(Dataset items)
▼

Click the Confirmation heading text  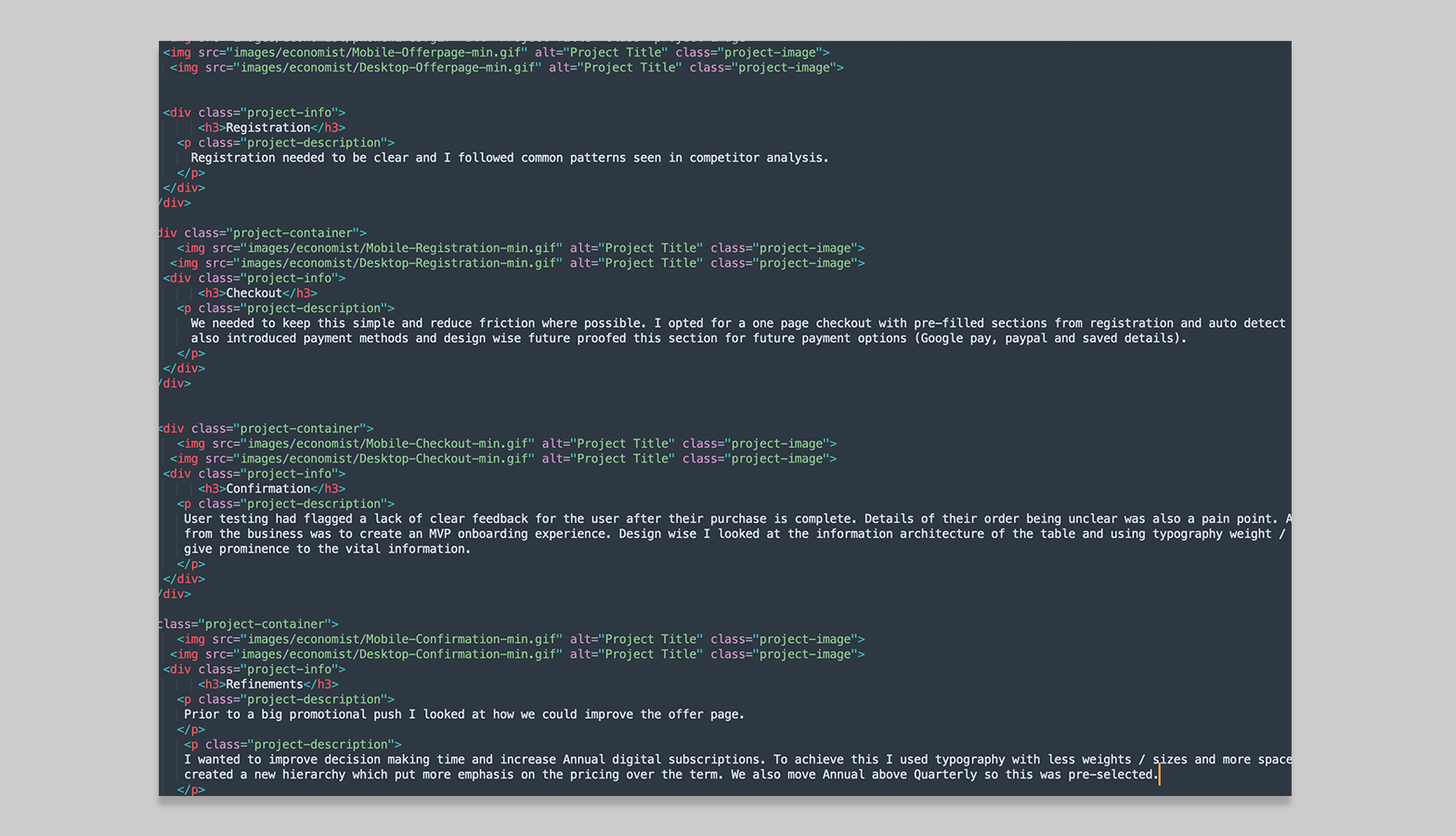(267, 489)
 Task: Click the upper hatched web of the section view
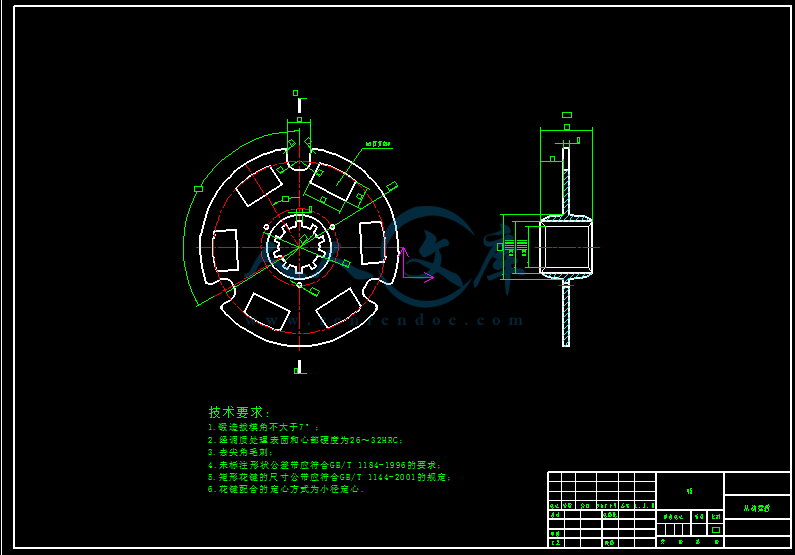566,180
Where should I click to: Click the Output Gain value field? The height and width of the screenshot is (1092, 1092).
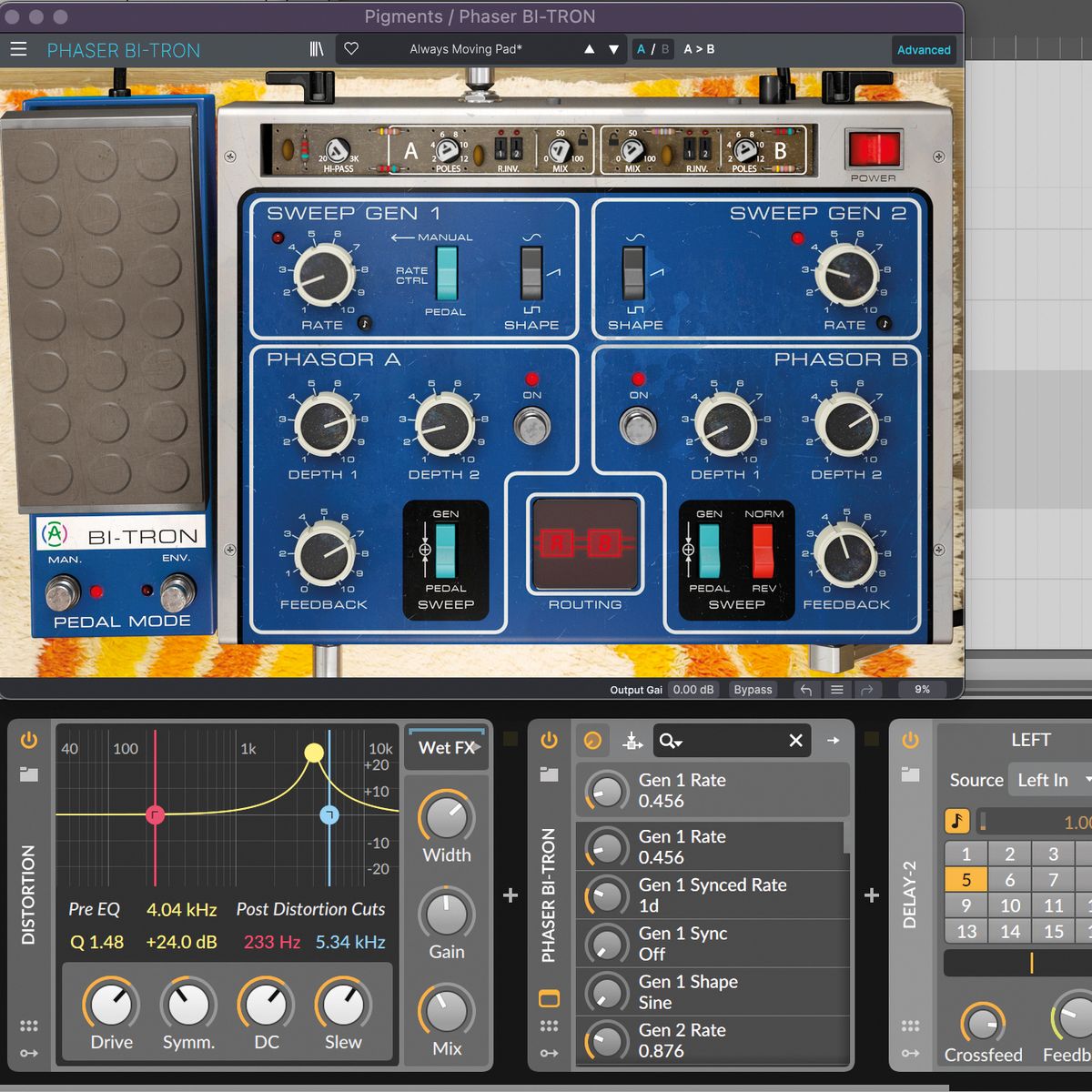[x=693, y=690]
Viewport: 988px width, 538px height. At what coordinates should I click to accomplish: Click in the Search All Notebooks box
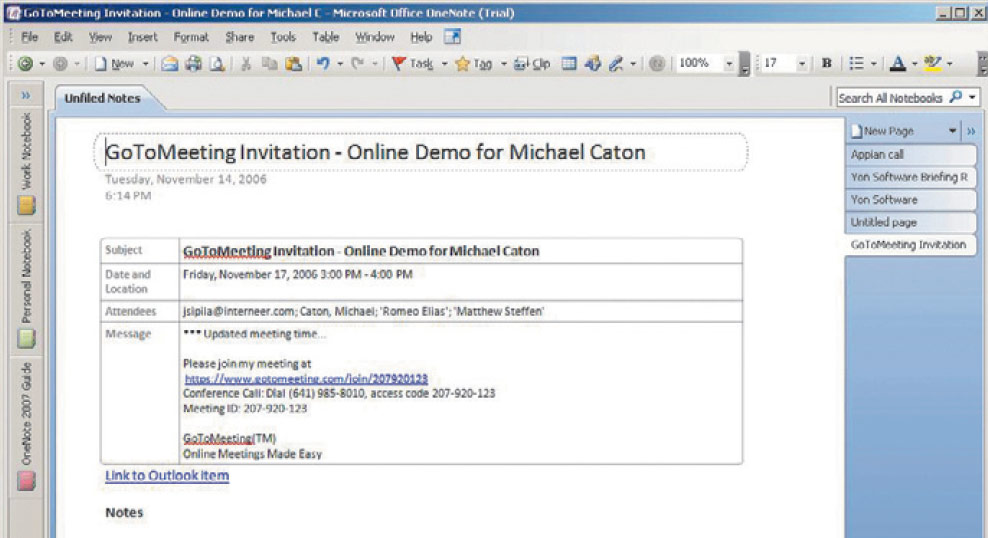click(x=890, y=98)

▲

Copy exactly the lines from the line containing "Viewport: 988px width, 538px" through the last line of the records, both included, and omit every picture.

Viewport: 988px width, 538px height. At what coordinates should I click to accomplish: Click in the Search All Notebooks box
click(x=890, y=98)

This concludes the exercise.